North Carolina Is Rolling The Dice By Hiring Bobby Petrino.

There's a lot that can be said about the first 12 months of the Bill Belichick experience in Chapel Hill. Uninteresting isn't one of those things. 

The Tar Heels have now reportedly hired Bobby Petrino to be their new offensive coordinator. He will replace Freddie Kitchens, who was promoted to the position last year after he served as Mack Brown's tight ends coach.

Similar to Belichick's hire, the Petrino news has been polarizing in college football. There are some who think he could be exactly what UNC's offense needs and many others that are troubled by the decision. 

The case for Petrino is that his offenses — for multiple decades — have always seemed to churn out significant yardage. Last season at Arkansas, his Razorbacks ranked 18th nationally in total offense by averaging 454 yards per game. In 2024, Arkansas finished 10th with an average of 459 yards per game.

If you juxtapose that with this season's Tar Heels, you'll notice a stark contrast. UNC ranked 131 out 136 FBS teams with just 288 yards per game. 

The concern with Petrino is that he has been one of the most nomadic coaches in college football this century. UNC will be the seventh college program he has worked for since 2013 alone. That includes head coaching stops at Western Kentucky, Louisville, Missouri State and Arkansas (on an interim basis).

◇ ◇ ◇

**What is asked:**
- 1) Copy, word for word, the part of the Petrino article that opens with the words containing "North Carolina Is" and closes with "by the decision.".
- 2) In the Petrino article, whom will Bobby Petrino replace as North Carolina's offensive coordinator?
- 3) Using the Petrino article, explain in one to three sentences why there is concern about North Carolina hiring Bobby Petrino.

**Given material:**
◇ ◇ ◇

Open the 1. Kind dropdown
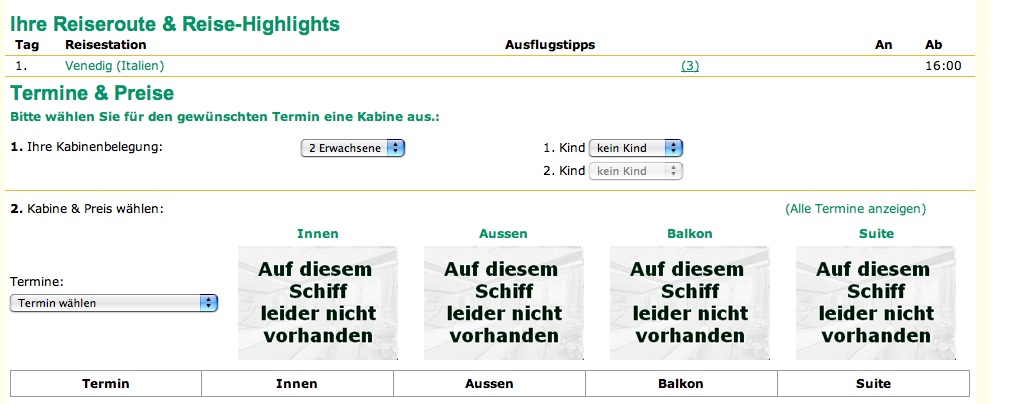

◇ ◇ ◇

**Responses to the exercise:**
- 1)
North Carolina Is Rolling The Dice By Hiring Bobby Petrino.

There's a lot that can be said about the first 12 months of the Bill Belichick experience in Chapel Hill. Uninteresting isn't one of those things. 

The Tar Heels have now reportedly hired Bobby Petrino to be their new offensive coordinator. He will replace Freddie Kitchens, who was promoted to the position last year after he served as Mack Brown's tight ends coach.

Similar to Belichick's hire, the Petrino news has been polarizing in college football. There are some who think he could be exactly what UNC's offense needs and many others that are troubled by the decision.

- 2) Freddie Kitchens.

- 3) Petrino has been one of the most nomadic coaches in college football this century. North Carolina will be the seventh college program he has worked for since 2013 alone.